Mas independentemente das críticas que se possa fazer a ABL, a poesia do Gullar merece um reconhecimento como esse, certo?

Você deve estar querendo que eu endosse o valor dado ao Gullar com essa candidatura. Mas minha opinião é essa: a poesia não fede nem cheira na ABL. A poesia está cagando pra essas confrarias.

Na verdade não estou fazendo juízo de valor. Apenas tentando entender a partir da visão de alguém que tem mais gabarito do que eu sobre o tema: você.

Não tenho tanta visão. Apenas sei que a Academia é algo obsoleto há muito tempo. Agora, é óbvio que uma eleição dessa acaba jogando luz para o eleito. No entanto, há tanta gente ali que nem deveria ser acadêmico. É apenas uma confraria que faz da literatura uma política de comadres.

E em relação ao Nobel de Literatura, tua opinião é a mesma? O Gullar merecia um prêmio como esse pelo conjunto de sua obra?

Em relação ao Nobel é outra coisa. O Nobel tem outra função política que destaca verdadeiramente o escolhido pelo trabalho relevante que ele deu a uma área, nesse caso a poesia. A obra do Gullar vale como testemunho de um momento duro do Brasil, a circunstância com que, por exemplo, sua obra foi escrita durante o exílio, e difundida, mostra que a literatura não silencia diante do hediondo. Nesse sentido, um Nobel importa mais porque faz o autor conhecido mundialmente.

Você conhece a obra do Patrick Modiano, Nobel anunciado está semana?
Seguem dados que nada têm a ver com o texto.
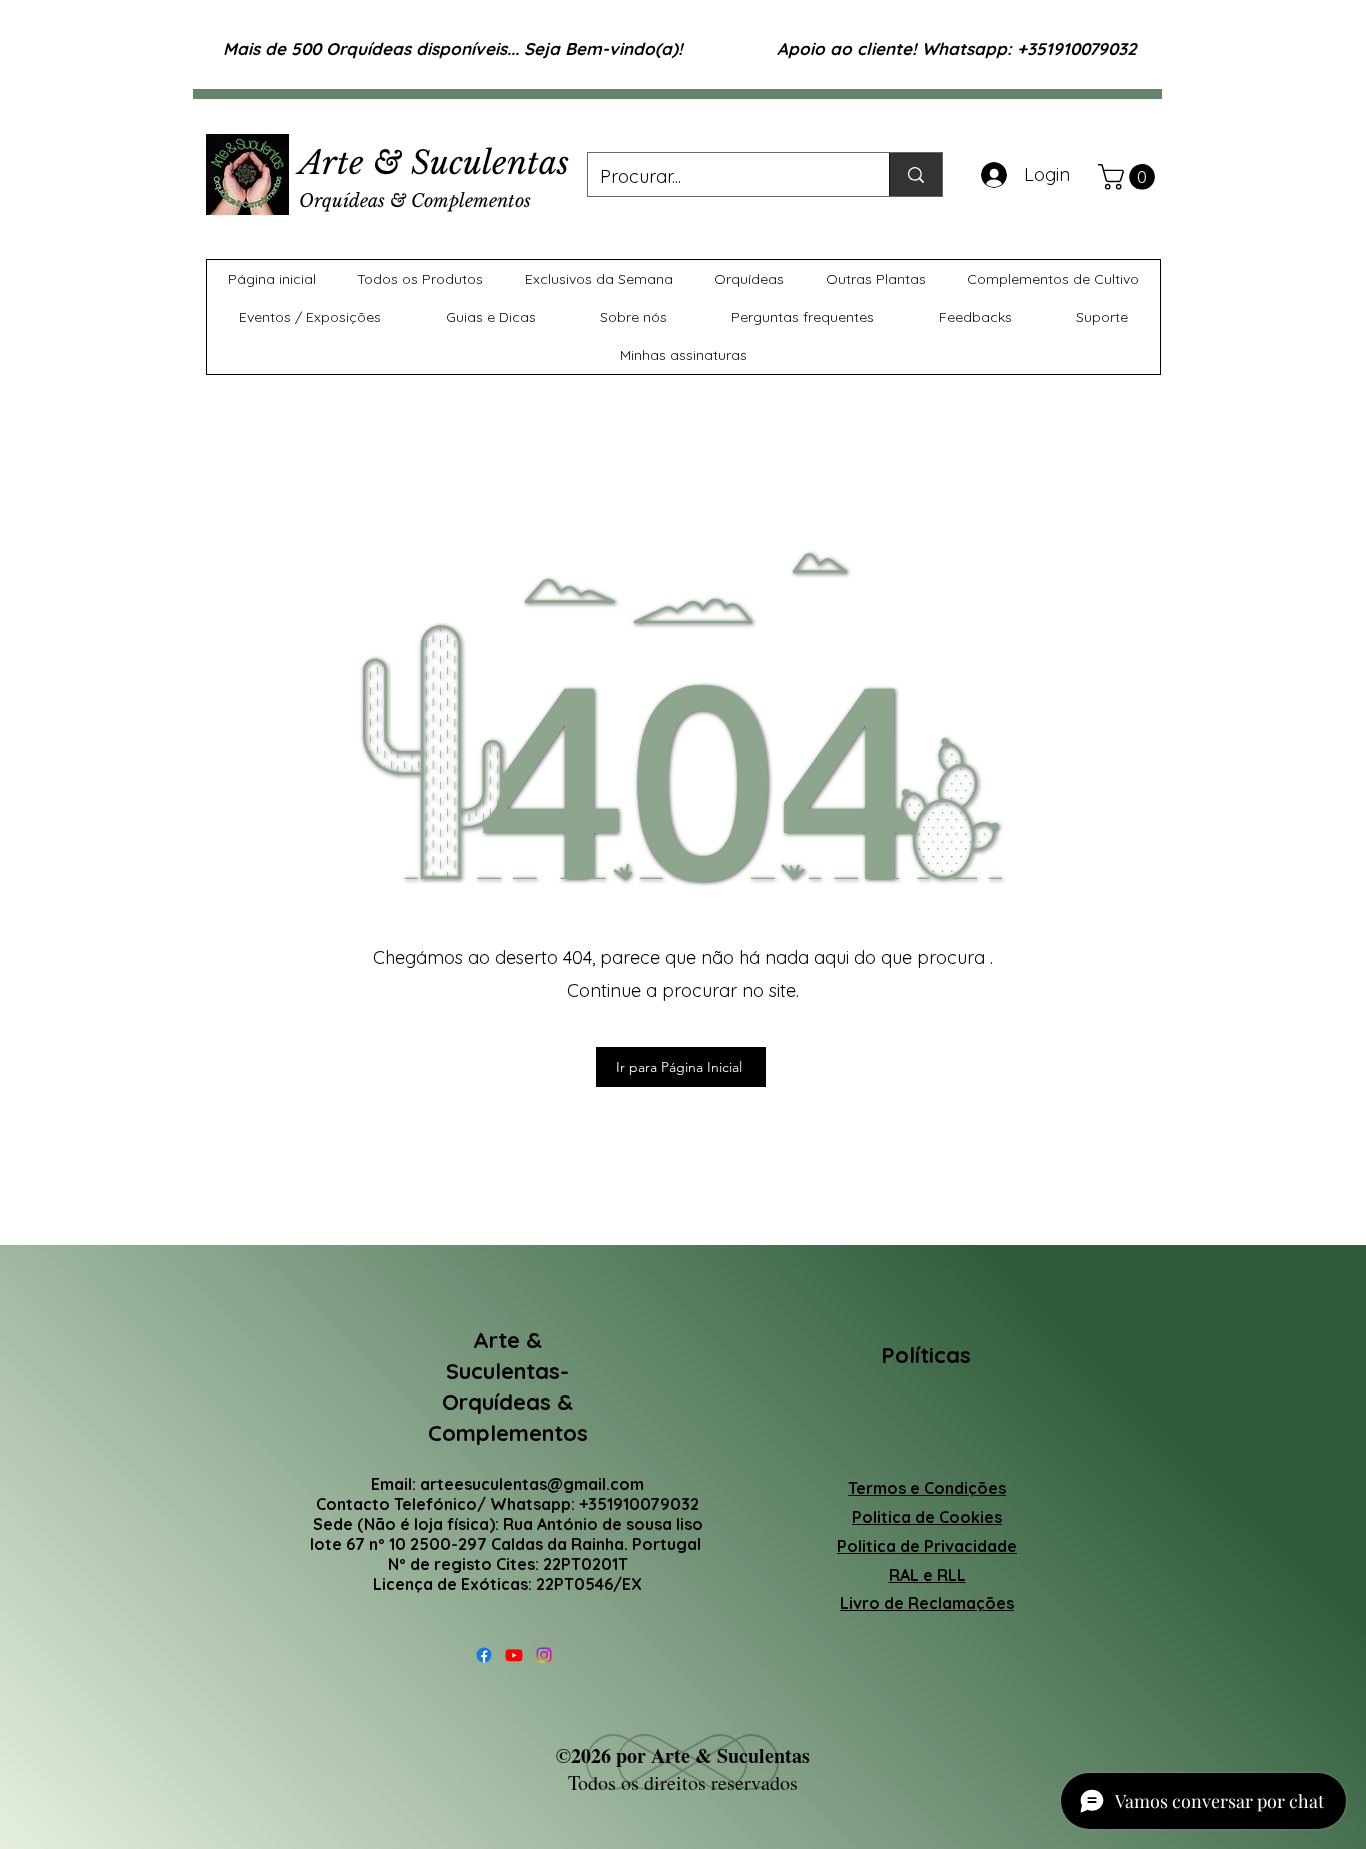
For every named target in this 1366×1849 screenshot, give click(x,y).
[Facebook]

Se sim, o prêmio foi merecido, em sua opinião?

Não conheço, e certamente as editoras brasileiras já vão editá-lo por aqui, como aconteceu com a vencedora do ano passado, a canadense Alice Munro. O Nobel dá visibilidade global. É bem diferente dessas confrarias que costumamos chamar de academias, cheia de ególatras, apinhadas de escritores que até podem ser bons, mas que usam o prestígio de “acadêmicos” para cultuar a si mesmos e não à literatura. O Brasil está cheio dessas academias nas províncias.

Como no Maranhão, por exemplo.

Sim, como no Maranhão, no Ceará, na Bahia… Pelo que sei, há políticas internas de edição de obras, de fomento à cultura, que elas realizam. Mas, fora isso apenas mantém uma aura que de fato não justifica. Acho a palavra academia tão obsoleta, cheira ao século do Arcadismo. Naquele momento, apesar de funcionar como função encomiástica, tinha uma função de fomentar a cultura letrada. Hoje não vejo mais motivo para essa permanência. A função das academias se perde porque as Letras (os cursos das universidades) funcionam, ainda que precariamente, para o estudo da Literatura.

Sim, concordo plenamente com você.

De qualquer modo, voltando ao Gullar, ele já é bastante conhecido fora do país. Traduzido para vários idiomas. Estar na ABL é apenas mais uma vontade pessoal porque não acredito que isso acrescenta valor. Segundo o que li, me parece que ele mesmo foi induzido por colegas, sabendo desse lado antiacadêmico dele. Não é o Gullar que ganha sendo eleito imortal, mas a Academia.